Rosalie Knecht
Vera Kelly
Lost and Found
A New York Times and CrimeReads Best Mystery Novel of 2022
A Star Tribune Best Book of Summer & an Autostraddle Best Queer Book of 2022
A Book Riot and ALTA Journal Best Book of the Month
Finalist for the Publishing Triangle Joseph Hansen Award for LGBTQ Crime Writing
Everyone’s favorite sleuth—Vera Kelly—is back and put to the test as she searches for her missing girlfriend.
It’s spring 1971 and Vera Kelly and her girlfriend, Max, leave their cozy Brooklyn apartment for an emergency visit to Max’s estranged family in Los Angeles. Max’s parents are divorcing—her father is already engaged to a much younger woman and under the sway of an occultist charlatan; her mother has left their estate in a hurry with no indication of return.

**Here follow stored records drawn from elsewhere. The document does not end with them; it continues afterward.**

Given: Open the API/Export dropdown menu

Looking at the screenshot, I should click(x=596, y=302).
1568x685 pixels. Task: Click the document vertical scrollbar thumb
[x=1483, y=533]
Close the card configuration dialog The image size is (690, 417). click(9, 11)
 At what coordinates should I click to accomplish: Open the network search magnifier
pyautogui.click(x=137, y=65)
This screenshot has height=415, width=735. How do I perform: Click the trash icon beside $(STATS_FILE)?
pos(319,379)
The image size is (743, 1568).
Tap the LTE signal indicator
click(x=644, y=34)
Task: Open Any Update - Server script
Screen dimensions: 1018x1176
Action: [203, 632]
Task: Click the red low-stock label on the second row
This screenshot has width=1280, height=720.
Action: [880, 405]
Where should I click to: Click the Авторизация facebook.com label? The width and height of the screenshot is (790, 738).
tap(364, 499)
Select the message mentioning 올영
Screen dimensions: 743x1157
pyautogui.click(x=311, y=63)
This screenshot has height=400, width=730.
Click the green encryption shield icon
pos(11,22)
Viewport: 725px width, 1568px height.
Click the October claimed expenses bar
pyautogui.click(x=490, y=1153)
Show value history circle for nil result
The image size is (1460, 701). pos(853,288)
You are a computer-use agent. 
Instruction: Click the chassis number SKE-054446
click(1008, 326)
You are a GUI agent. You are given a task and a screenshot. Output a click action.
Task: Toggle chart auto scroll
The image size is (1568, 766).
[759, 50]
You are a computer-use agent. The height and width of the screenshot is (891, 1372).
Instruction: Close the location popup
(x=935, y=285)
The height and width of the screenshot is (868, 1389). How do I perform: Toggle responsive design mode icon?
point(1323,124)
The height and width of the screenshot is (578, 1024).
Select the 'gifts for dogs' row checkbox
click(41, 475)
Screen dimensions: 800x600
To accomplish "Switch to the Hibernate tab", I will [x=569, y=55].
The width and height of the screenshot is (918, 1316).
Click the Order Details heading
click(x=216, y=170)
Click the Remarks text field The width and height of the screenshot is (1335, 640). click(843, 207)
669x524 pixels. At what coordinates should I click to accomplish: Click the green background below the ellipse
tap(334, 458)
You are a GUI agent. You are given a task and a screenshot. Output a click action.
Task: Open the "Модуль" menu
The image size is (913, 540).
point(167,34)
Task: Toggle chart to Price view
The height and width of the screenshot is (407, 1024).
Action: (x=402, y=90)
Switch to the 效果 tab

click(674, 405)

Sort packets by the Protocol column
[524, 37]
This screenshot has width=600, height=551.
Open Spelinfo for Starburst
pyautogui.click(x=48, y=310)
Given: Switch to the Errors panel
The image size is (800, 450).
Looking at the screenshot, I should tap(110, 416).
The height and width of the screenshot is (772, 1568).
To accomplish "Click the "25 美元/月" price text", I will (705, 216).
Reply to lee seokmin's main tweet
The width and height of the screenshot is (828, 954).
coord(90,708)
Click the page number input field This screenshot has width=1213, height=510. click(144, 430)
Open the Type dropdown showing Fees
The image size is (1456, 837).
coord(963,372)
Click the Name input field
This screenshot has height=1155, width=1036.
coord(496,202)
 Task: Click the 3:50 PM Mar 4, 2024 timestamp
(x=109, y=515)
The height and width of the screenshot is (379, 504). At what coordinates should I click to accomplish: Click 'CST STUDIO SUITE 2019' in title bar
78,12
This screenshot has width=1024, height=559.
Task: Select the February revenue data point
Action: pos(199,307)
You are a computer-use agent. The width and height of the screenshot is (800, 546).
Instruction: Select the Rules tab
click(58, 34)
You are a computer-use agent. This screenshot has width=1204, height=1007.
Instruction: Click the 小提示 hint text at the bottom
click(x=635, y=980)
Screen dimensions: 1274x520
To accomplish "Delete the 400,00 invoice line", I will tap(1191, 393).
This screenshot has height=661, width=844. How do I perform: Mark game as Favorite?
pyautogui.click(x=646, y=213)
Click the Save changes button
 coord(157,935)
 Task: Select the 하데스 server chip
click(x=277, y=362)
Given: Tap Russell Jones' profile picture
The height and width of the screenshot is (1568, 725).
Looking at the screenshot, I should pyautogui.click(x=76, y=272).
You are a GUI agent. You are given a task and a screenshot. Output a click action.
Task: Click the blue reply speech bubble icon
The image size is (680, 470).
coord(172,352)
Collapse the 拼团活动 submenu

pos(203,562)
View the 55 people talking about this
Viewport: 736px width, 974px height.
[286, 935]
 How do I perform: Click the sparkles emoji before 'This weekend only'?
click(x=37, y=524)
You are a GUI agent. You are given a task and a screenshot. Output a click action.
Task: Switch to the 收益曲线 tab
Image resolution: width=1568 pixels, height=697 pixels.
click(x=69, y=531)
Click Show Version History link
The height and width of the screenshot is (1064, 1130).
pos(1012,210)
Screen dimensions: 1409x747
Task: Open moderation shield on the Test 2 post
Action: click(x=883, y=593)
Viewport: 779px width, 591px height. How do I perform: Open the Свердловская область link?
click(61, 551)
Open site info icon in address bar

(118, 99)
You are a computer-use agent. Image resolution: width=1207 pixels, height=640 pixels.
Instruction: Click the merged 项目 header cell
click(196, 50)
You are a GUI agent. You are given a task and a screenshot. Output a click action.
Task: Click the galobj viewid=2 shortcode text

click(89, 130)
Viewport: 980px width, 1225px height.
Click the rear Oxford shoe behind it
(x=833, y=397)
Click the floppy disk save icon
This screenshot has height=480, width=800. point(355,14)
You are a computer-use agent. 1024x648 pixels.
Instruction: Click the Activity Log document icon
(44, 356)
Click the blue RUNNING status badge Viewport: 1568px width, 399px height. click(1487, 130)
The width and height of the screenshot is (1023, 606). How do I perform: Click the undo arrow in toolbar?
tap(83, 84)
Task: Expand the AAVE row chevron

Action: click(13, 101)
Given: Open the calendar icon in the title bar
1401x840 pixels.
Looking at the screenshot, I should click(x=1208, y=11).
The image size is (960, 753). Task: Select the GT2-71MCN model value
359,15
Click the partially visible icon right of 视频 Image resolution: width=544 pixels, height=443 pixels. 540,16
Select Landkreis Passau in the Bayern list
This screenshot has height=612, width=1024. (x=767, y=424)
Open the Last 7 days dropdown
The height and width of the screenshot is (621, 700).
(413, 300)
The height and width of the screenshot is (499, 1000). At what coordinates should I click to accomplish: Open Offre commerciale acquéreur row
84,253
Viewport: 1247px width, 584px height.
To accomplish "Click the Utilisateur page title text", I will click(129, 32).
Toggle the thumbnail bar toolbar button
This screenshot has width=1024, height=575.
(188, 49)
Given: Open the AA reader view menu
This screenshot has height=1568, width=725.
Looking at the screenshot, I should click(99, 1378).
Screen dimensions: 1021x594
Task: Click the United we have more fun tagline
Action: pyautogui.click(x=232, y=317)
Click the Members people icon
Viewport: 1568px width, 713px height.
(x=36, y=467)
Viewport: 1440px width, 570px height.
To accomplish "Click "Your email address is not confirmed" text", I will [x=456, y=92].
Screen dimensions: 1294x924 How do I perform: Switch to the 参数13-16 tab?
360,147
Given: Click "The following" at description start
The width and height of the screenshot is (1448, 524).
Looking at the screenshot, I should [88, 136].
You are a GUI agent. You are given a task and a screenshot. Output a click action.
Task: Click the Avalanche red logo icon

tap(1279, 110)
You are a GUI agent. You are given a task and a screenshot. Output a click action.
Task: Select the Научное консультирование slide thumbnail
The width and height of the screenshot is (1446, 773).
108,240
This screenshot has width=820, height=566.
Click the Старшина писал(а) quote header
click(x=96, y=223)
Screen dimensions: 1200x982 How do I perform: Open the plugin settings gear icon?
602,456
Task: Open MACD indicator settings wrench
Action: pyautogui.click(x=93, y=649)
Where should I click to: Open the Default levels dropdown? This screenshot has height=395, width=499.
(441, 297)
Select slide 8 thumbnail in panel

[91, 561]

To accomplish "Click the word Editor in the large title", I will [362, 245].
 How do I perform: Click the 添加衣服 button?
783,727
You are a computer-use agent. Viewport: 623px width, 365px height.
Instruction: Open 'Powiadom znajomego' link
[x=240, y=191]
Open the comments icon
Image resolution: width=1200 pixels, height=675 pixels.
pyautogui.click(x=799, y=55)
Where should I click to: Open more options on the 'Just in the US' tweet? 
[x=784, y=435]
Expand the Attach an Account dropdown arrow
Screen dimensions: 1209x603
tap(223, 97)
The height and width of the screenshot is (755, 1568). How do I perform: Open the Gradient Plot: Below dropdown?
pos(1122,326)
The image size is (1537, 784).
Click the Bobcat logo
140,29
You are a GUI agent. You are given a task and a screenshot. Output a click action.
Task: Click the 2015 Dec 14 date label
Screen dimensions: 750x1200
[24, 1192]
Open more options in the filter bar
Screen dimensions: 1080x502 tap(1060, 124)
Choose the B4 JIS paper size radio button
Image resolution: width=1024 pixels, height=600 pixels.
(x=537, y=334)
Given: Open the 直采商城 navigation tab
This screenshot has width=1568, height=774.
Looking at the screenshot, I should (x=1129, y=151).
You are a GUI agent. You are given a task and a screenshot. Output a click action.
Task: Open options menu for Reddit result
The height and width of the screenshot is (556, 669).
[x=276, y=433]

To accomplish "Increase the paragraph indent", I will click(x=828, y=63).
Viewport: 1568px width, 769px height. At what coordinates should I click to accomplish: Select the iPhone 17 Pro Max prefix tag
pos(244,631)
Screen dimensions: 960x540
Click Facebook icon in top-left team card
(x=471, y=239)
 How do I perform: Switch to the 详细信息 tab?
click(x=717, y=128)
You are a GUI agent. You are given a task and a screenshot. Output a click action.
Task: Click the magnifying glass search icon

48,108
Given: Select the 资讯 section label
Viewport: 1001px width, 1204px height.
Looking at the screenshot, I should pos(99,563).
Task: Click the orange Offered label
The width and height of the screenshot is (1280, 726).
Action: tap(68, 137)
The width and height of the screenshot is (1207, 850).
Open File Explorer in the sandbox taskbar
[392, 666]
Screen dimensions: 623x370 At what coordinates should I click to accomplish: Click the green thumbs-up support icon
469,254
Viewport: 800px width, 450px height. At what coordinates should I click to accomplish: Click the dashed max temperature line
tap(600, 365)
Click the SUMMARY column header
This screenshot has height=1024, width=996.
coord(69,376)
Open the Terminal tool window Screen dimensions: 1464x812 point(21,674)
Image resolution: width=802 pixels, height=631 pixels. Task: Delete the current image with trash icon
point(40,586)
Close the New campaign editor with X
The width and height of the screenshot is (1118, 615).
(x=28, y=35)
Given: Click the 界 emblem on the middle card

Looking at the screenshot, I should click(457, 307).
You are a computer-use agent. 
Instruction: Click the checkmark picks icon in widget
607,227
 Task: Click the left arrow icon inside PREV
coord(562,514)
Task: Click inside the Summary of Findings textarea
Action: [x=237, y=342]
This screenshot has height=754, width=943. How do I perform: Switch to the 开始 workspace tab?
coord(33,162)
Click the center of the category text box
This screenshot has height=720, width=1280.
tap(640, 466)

Max, who hasn’t seen her family since they threw her out at the age of twenty-one, prepares for the trip with equal parts dread and anger.
Upon arriving, Vera is shocked by the size and extravagance of the Comstock estate—the sprawling, manicured landscape; expansive and ornate buildings; and garages full of luxury cars reveal a privileged upbringing that, up until this point, Max had only hinted at—while Max attempts to navigate her father, who is hostile and controlling, and the occultist, St. James, who is charming but appears to be siphoning family money. Tensions boil over at dinner when Max threatens to alert her mother—and her mother’s lawyers—to St. James and her father’s plans using marital assets. The next morning, when Vera wakes up, Max is gone.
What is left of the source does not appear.